__Data for analysis__:
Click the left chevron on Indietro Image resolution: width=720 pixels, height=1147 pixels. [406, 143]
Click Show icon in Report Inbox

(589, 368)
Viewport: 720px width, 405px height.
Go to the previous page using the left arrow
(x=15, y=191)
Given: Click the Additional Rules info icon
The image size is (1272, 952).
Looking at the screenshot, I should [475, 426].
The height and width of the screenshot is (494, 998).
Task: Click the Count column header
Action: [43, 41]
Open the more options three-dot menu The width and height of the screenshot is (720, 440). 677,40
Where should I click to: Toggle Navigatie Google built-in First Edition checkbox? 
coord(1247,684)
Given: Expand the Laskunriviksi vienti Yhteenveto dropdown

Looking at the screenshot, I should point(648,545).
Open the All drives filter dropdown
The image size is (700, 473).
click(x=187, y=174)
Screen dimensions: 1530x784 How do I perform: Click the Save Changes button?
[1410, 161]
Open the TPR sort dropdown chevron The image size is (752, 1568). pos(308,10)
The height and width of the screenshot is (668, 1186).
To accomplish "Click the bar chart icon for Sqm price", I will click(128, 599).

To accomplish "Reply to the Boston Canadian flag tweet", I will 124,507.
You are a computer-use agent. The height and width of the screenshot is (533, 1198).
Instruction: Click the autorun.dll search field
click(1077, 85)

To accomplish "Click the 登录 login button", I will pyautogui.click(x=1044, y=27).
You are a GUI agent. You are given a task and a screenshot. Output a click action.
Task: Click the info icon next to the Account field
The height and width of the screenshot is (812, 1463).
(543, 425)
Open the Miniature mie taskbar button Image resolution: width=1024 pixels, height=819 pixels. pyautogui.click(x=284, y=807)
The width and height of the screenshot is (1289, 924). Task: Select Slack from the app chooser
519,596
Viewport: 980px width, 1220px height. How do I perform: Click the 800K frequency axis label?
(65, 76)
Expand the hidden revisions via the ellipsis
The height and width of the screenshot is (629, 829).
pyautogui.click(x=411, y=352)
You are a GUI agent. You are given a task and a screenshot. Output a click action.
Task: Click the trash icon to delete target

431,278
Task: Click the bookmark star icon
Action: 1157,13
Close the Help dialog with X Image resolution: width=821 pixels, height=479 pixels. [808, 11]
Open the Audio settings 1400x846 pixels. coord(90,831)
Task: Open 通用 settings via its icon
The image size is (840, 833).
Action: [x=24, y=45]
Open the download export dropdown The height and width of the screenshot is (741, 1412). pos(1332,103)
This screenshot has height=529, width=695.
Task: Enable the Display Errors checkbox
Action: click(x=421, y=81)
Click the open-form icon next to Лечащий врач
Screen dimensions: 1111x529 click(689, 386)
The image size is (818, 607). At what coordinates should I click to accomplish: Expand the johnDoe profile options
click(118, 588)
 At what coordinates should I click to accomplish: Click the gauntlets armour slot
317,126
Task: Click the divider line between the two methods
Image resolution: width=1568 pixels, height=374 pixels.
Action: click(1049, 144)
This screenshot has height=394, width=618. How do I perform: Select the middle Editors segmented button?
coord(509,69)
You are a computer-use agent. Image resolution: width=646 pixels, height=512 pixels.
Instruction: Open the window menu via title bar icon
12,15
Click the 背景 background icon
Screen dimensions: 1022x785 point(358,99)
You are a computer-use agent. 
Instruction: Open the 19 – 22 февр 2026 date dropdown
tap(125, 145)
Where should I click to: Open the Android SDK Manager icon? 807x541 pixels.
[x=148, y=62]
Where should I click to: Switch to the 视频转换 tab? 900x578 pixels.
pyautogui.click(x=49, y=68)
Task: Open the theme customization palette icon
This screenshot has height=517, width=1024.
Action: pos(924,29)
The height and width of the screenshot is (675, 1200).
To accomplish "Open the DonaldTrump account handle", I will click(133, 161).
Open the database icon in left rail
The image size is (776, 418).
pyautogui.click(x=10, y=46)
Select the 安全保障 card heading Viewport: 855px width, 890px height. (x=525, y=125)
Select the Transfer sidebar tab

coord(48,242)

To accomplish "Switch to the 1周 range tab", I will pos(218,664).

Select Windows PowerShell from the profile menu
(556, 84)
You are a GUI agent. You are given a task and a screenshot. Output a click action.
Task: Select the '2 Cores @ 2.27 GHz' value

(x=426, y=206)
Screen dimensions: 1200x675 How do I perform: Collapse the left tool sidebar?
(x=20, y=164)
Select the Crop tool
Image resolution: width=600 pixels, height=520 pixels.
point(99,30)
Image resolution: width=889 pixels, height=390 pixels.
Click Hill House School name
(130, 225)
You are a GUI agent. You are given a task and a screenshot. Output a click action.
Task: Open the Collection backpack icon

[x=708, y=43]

__Task brief__: Retype exactly the line with "Select the Crop tool" and each line after it until the records end, and include no other line.

__Final answer__:
Select the Crop tool
Image resolution: width=600 pixels, height=520 pixels.
point(99,30)
Image resolution: width=889 pixels, height=390 pixels.
Click Hill House School name
(130, 225)
You are a GUI agent. You are given a task and a screenshot. Output a click action.
Task: Open the Collection backpack icon

[x=708, y=43]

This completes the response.